According to a report in Brazil Journal, Heineken is said to buy Brasil Kirin, the Brazilian branch of Japanese competitor Kirin. Brasil Kirin was founded in 1939 as Cervejaria Schincariol in Itu in the state of São Paulo. In 2011 Japan's Kirin Holdings Co. bought a 50.45 percent controlling stake in Schincariol at a reported price of $2.6 billion. The move was intended to gain a foothold on the fast-growing South American market and to make Kirin less dependent on an aging and shrinking domestic beer market.

Brasil Kirin, the maker of brands like Schincariol, Nova Schin and Devassa, experienced right from the start problems in a highly competitive market which intensified in the second half of 2013. “In this setting, we implemented price increases to secure profits, and those increases were excessive. Also, the renewal of a core brand ended up backfiring and losing the support of consumers. In these ways, we had a series of marketing failures.

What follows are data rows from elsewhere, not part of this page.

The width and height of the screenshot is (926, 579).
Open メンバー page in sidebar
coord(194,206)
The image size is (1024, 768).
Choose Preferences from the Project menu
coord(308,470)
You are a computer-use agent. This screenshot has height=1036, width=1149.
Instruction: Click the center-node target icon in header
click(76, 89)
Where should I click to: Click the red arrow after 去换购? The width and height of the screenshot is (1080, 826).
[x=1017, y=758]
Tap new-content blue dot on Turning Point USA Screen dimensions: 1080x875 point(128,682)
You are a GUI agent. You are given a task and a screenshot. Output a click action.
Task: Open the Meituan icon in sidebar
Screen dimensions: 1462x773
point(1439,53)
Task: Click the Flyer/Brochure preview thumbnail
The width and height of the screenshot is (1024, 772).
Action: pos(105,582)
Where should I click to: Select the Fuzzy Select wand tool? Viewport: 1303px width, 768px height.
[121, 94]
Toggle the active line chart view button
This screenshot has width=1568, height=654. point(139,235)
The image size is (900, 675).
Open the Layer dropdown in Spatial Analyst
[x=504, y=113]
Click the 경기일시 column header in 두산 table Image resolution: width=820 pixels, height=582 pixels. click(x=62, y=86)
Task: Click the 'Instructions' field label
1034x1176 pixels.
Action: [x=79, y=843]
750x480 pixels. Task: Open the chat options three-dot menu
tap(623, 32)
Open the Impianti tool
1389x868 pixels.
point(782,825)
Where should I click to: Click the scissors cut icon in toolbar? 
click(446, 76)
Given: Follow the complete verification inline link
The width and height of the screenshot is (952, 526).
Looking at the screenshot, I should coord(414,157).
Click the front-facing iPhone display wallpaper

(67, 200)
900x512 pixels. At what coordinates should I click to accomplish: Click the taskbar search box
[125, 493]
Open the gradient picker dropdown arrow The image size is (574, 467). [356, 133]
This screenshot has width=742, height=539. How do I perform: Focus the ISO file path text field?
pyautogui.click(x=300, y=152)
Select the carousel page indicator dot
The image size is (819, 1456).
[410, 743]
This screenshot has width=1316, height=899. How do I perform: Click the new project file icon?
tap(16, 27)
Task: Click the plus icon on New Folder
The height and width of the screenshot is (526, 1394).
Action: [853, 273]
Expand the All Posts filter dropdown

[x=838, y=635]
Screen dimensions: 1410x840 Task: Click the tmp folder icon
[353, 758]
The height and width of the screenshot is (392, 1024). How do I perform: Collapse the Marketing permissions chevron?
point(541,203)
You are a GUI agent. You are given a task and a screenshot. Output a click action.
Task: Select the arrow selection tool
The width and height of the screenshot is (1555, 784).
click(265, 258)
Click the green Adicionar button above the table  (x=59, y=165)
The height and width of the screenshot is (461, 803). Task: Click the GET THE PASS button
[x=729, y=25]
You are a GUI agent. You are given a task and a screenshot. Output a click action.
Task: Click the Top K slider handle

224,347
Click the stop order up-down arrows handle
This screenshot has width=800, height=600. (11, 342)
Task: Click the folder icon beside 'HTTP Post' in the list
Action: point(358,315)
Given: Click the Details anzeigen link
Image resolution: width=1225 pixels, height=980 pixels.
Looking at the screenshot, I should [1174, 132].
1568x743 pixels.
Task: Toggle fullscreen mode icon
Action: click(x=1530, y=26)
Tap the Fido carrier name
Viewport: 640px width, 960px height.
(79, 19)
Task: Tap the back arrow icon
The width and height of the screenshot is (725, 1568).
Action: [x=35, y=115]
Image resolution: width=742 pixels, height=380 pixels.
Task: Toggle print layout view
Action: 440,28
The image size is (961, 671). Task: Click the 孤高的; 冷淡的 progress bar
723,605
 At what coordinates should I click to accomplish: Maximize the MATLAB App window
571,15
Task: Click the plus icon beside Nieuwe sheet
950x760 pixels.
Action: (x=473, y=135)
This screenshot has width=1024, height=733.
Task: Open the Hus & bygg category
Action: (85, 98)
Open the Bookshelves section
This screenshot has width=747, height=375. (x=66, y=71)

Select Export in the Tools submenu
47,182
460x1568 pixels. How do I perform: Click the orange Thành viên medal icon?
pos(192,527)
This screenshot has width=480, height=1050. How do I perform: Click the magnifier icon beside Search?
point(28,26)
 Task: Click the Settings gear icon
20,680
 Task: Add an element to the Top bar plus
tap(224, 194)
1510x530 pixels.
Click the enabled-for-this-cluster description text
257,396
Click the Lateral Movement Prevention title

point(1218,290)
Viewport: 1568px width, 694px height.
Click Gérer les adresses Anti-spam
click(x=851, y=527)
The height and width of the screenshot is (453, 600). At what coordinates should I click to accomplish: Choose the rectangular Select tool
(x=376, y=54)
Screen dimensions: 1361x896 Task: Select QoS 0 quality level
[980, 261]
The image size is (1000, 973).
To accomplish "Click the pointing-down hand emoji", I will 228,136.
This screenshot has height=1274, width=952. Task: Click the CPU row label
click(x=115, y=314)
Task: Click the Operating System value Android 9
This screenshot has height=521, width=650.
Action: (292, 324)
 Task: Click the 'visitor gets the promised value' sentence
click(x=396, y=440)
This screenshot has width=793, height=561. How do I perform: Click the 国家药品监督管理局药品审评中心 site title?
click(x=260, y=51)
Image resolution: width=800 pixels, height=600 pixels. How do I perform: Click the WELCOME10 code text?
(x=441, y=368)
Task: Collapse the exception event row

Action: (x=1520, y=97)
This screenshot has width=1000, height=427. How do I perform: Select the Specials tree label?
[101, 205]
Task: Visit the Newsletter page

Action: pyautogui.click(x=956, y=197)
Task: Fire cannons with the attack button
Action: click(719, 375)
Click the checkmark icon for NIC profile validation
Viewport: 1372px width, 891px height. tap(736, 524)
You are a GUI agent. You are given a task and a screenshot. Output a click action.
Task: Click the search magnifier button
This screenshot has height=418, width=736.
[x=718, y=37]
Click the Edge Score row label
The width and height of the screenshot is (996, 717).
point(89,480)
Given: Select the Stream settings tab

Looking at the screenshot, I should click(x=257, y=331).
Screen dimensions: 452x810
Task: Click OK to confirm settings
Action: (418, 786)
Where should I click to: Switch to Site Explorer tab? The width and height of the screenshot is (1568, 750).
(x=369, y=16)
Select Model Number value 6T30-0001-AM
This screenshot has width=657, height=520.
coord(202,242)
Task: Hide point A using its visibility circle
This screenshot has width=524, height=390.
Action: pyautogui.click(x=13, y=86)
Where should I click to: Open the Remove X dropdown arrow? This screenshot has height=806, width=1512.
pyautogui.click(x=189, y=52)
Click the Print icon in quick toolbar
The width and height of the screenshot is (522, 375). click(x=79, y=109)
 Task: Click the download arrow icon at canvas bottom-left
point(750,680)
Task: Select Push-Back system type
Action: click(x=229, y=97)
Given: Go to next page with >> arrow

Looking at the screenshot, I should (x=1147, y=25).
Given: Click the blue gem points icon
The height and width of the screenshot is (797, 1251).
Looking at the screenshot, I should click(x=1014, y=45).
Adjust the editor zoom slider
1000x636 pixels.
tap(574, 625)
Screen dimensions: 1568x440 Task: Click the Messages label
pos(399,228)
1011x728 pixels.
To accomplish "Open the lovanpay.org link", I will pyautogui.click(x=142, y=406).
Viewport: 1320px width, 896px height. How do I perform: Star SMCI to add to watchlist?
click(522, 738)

Kirin Holdings needed to move quickly in response to this situation, and we did not have a governance system that was suitable for that task”, Kirin Holdings President & CEO Yoshinori Isozaki freely stated in an interview.

Those management failures lead to idle capacities in the Kirin breweries which could be used by Heineken for their own expansion strategies in the South American market. Heineken entered the Brazilian market in 2010 with the purchase of Femsa´s Brazilian operations, producing brands like Kaiser, Bavaria, Xingu and Sol. Heineken already runs six breweries in Brazil producing 12.1m hectoliters a year with plans to build one more. Just a few days ago the company inaugurated a $124 million investment, expanding its Ponta Grossa plant in the state of Paraná by 40%.

Two thirds (67%) of the Brazilian beer market are currently dominated by Ambev, followed by Petropolis (13.1%), Heineken (9.6%) and Brasil Kirn (8.2%). A merger of the two latter ones would make Heineken number two in Brazil with a combined market share of 17.8%.